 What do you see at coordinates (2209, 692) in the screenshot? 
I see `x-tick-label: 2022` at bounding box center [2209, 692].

--

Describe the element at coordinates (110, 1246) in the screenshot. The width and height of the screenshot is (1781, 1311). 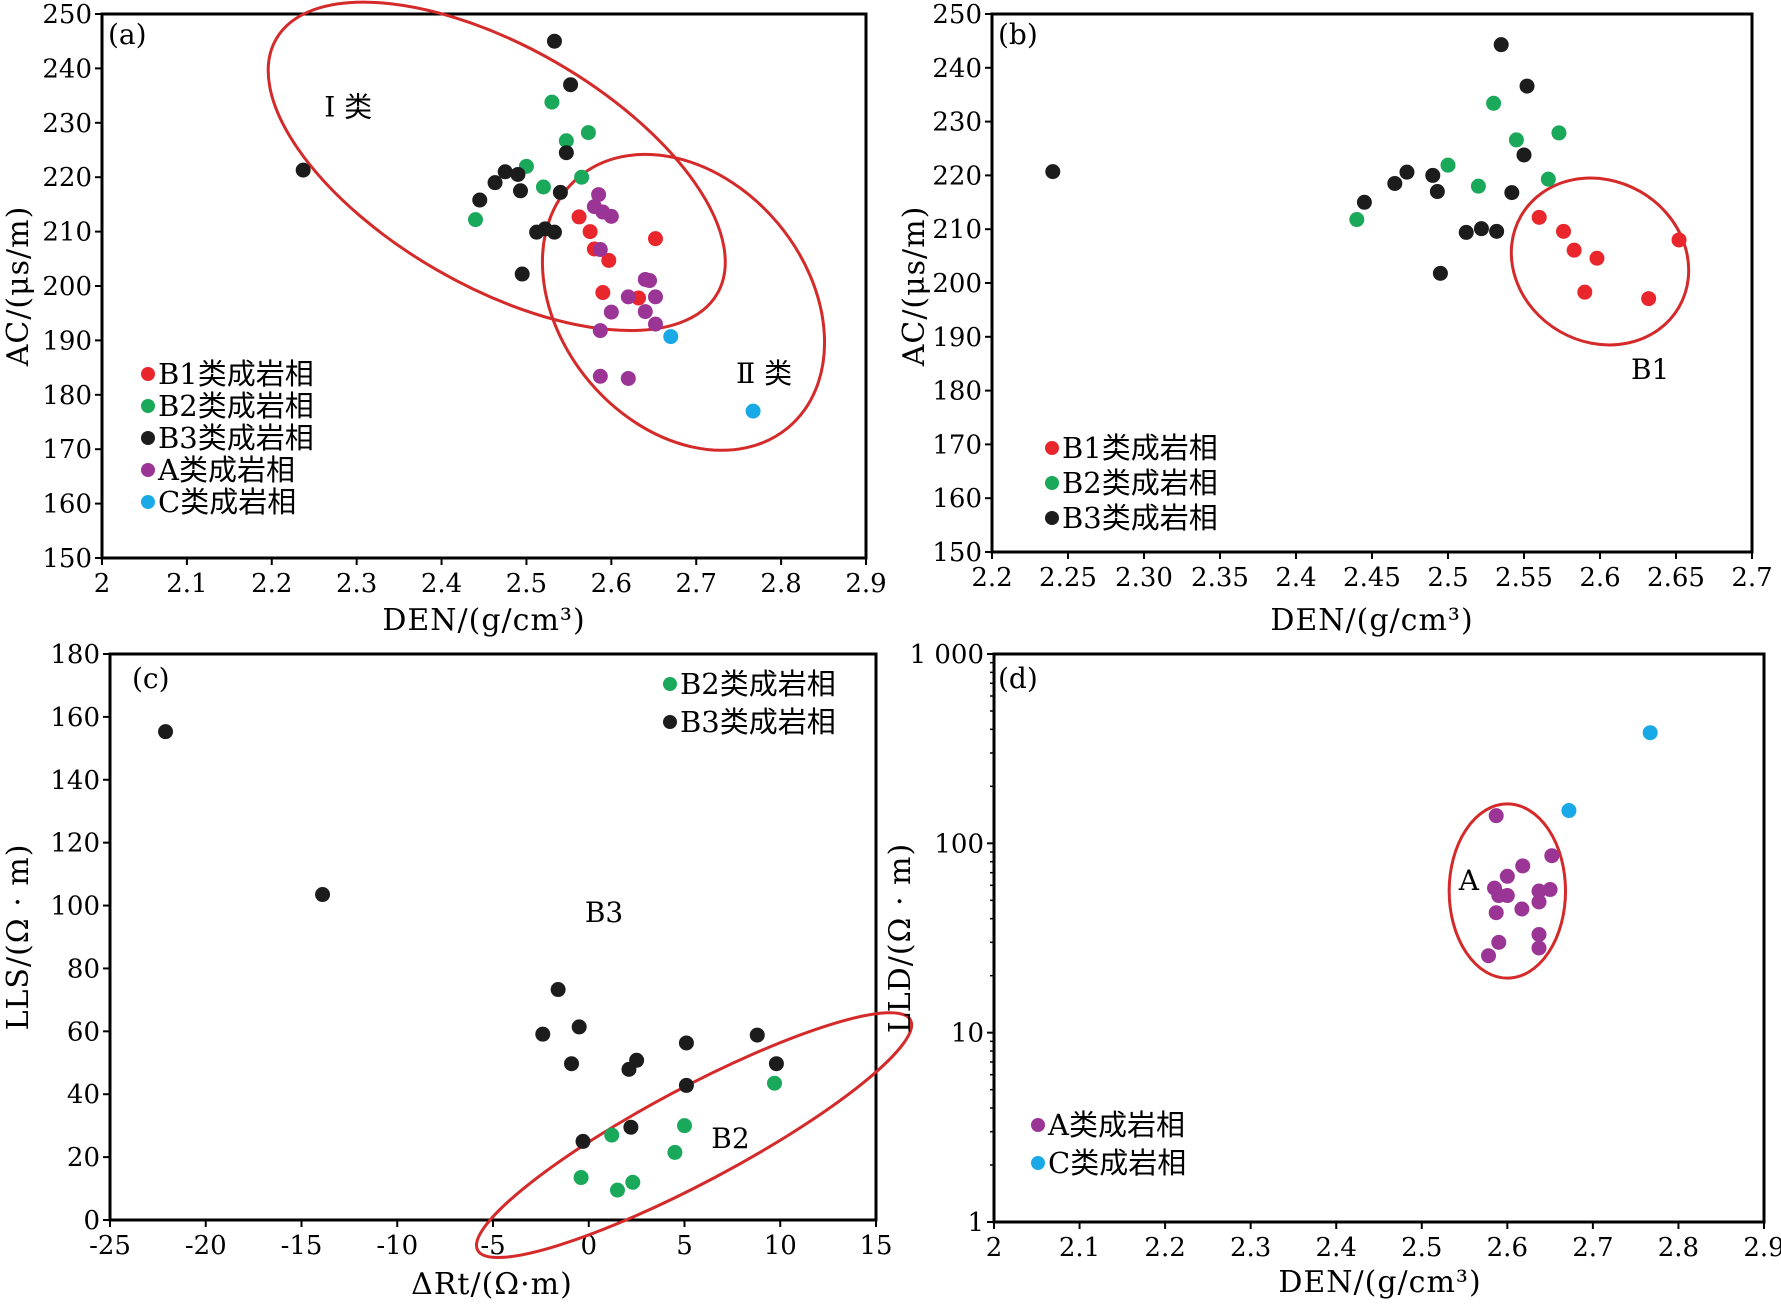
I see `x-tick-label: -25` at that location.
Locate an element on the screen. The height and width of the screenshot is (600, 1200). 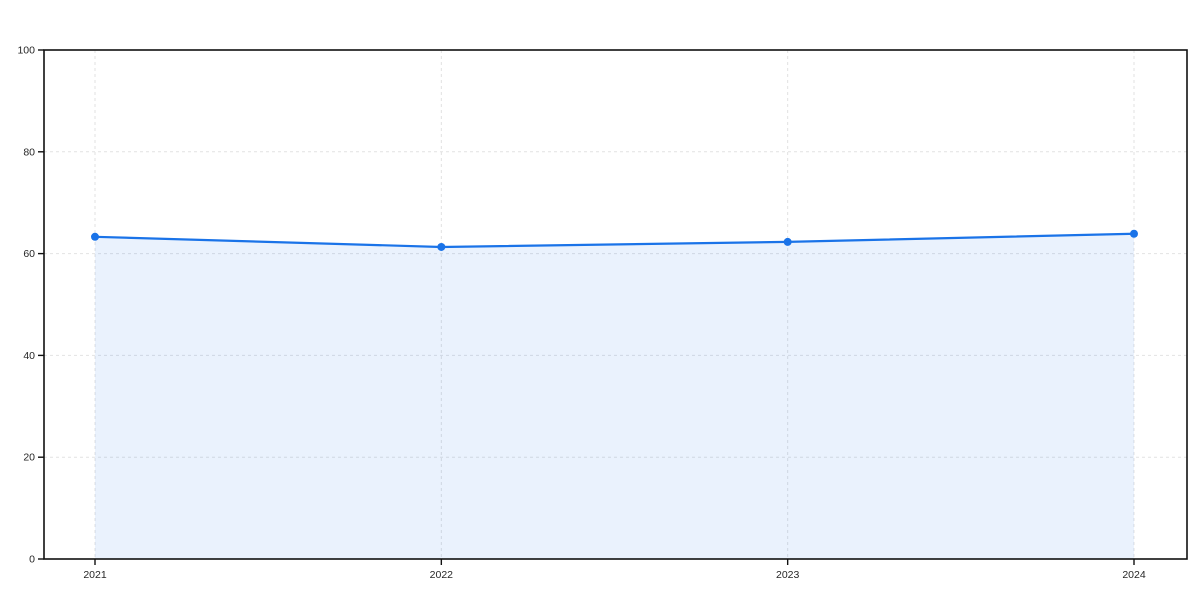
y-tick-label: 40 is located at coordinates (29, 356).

» **To do**:
Reproduce the stretch of the listing from the line containing "Locate an element" through the line containing "y-tick-label: 40 is", substituting "size" for "height and width" and changing nothing else. Leave the pictures out.

» **Response area**:
Locate an element on the screen. The size of the screenshot is (600, 1200). 
y-tick-label: 40 is located at coordinates (29, 356).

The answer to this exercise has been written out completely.